WORK REQUEST: Check each line of the entries below for the string "date"; copy every line where it appears.

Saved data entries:
_ _ _ _ _
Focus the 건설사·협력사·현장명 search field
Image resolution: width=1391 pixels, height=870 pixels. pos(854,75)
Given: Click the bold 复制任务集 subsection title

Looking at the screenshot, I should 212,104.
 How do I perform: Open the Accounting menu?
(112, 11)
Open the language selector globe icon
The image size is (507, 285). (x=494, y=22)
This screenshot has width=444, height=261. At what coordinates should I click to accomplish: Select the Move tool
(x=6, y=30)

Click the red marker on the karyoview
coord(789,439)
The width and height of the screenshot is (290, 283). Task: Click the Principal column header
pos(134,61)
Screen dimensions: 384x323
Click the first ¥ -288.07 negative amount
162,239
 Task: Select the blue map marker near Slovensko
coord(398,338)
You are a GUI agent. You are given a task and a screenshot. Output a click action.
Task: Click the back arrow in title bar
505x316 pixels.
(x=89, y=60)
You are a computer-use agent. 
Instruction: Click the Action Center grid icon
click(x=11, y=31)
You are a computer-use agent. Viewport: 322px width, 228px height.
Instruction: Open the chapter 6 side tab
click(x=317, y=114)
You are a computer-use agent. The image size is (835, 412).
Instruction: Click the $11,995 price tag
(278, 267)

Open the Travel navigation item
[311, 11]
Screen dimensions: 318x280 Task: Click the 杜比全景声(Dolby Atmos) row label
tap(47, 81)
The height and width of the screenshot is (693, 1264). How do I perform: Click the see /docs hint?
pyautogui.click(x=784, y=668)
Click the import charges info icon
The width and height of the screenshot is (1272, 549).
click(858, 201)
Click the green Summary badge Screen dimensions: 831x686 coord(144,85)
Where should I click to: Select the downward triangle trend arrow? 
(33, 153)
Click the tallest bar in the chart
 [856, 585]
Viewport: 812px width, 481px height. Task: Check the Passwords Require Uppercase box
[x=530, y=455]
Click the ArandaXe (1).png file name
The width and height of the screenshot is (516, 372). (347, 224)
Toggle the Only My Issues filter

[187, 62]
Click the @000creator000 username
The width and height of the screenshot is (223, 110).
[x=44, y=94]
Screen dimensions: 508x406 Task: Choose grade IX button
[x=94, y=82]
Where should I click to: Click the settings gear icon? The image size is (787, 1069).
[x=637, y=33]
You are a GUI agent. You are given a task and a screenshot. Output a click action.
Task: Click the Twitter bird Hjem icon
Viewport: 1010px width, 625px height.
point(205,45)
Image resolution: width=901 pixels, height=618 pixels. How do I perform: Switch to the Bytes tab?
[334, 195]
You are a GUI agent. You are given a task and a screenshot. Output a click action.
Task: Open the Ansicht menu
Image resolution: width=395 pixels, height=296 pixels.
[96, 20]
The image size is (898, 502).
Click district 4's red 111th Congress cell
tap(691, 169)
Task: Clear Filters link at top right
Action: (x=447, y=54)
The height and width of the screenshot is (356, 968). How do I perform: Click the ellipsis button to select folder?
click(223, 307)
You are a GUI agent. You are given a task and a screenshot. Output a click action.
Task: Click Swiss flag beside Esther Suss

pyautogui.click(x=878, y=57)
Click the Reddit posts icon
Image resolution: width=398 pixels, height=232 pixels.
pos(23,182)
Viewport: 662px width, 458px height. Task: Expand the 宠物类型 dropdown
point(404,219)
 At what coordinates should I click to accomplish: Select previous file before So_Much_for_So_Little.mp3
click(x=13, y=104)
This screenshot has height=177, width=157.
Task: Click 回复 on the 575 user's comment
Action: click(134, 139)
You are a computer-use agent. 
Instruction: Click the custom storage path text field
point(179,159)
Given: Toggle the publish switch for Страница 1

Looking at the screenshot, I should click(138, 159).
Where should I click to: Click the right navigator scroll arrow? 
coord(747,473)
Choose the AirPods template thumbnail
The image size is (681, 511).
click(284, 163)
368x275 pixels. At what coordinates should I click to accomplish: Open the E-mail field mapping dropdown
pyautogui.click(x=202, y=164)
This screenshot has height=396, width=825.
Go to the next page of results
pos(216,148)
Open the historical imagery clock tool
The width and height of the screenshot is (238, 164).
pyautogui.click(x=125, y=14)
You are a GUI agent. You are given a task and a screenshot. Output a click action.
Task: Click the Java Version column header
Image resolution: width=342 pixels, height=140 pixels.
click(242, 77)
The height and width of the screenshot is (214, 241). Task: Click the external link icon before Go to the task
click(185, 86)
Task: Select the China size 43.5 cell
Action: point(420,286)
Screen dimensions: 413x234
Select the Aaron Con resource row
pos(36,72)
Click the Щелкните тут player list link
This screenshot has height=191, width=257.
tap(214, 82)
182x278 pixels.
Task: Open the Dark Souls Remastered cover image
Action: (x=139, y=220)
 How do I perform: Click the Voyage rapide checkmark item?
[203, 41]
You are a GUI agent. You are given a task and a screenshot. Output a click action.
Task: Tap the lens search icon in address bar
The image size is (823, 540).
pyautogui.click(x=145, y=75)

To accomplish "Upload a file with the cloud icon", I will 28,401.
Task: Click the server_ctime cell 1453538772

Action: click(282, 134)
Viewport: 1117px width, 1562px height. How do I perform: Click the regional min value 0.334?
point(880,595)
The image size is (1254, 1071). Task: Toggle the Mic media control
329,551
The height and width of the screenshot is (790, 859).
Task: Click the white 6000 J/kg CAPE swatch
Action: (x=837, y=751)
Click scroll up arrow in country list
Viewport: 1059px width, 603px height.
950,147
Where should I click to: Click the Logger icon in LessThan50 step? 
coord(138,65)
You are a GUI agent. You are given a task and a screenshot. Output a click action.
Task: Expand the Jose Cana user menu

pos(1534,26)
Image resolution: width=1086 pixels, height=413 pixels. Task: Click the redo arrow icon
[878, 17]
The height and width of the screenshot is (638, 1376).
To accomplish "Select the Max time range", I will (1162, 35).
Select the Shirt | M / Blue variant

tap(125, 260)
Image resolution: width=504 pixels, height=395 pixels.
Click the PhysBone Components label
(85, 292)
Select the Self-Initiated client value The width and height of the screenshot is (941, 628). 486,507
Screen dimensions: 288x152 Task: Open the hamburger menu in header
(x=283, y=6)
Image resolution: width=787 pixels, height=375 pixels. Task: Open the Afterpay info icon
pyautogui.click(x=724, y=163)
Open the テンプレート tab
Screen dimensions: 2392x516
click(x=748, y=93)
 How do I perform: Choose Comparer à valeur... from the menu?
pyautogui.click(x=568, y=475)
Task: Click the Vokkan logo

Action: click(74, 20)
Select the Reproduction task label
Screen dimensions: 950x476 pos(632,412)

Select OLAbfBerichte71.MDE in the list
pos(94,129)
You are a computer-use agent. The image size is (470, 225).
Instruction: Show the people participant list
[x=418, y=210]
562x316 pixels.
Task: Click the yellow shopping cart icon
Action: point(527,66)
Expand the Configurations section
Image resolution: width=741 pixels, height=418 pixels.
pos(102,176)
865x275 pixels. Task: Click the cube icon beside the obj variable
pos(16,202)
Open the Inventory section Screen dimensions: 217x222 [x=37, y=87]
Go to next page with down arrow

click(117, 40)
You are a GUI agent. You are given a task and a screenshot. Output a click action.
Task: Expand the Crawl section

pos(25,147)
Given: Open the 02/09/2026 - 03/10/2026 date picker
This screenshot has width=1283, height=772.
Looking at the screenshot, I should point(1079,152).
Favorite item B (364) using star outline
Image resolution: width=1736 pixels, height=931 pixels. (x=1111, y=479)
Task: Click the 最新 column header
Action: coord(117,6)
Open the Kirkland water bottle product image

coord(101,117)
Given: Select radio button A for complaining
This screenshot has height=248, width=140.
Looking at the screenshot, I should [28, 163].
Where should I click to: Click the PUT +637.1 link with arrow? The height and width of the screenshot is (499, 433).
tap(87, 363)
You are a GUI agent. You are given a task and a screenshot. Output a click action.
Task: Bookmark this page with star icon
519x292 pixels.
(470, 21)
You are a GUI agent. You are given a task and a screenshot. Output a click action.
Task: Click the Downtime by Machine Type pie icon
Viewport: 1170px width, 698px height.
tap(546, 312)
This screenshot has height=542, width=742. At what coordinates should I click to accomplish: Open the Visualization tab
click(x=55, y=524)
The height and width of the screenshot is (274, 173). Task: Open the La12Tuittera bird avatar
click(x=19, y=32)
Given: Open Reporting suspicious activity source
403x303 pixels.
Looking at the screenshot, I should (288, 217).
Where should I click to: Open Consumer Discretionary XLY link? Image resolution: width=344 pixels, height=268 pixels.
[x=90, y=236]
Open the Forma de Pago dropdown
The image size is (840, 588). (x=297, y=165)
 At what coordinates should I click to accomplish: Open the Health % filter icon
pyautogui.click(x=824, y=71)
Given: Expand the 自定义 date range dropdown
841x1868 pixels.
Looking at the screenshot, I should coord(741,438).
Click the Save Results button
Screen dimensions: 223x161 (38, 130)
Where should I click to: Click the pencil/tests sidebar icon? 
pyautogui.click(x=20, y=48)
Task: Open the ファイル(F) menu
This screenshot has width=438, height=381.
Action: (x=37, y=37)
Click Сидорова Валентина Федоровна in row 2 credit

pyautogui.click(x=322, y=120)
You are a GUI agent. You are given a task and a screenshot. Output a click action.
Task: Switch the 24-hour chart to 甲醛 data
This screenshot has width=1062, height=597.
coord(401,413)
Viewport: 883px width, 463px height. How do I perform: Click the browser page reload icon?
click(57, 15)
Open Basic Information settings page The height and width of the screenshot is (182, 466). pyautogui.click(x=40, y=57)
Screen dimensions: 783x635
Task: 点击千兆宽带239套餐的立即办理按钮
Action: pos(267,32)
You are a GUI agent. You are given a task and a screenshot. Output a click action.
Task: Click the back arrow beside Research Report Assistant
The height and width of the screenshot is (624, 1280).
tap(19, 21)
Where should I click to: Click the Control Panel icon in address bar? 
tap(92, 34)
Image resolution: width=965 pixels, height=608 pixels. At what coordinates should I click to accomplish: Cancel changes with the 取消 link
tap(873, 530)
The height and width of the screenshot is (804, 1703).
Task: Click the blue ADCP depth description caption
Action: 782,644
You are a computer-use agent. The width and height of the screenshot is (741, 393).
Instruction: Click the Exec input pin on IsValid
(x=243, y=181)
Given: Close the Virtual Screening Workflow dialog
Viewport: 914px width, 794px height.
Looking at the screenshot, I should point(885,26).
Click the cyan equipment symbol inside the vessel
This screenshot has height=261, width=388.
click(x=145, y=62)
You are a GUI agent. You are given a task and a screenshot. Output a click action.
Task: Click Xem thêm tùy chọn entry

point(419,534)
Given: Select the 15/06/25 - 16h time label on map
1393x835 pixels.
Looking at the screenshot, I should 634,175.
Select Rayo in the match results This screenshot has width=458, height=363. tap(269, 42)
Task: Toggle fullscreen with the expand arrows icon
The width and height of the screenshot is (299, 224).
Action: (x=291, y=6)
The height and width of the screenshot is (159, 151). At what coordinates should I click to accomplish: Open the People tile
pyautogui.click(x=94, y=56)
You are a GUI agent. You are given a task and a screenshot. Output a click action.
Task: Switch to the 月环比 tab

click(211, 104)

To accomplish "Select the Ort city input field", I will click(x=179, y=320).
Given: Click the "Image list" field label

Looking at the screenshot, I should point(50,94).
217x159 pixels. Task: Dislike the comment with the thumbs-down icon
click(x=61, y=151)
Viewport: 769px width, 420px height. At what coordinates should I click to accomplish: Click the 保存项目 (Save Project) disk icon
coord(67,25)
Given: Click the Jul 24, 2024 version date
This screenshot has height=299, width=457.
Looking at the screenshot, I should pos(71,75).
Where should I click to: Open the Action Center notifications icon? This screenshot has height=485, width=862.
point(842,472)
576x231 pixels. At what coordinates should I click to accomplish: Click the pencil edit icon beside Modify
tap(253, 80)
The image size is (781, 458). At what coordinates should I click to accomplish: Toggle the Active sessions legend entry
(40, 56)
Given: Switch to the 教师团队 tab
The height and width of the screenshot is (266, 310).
_ _ _ _ _
ANSWER FOR THIS EXERCISE:
Given: Open the 02/09/2026 - 03/10/2026 date picker
Given: Expand the 自定义 date range dropdown
Given: Click the Jul 24, 2024 version date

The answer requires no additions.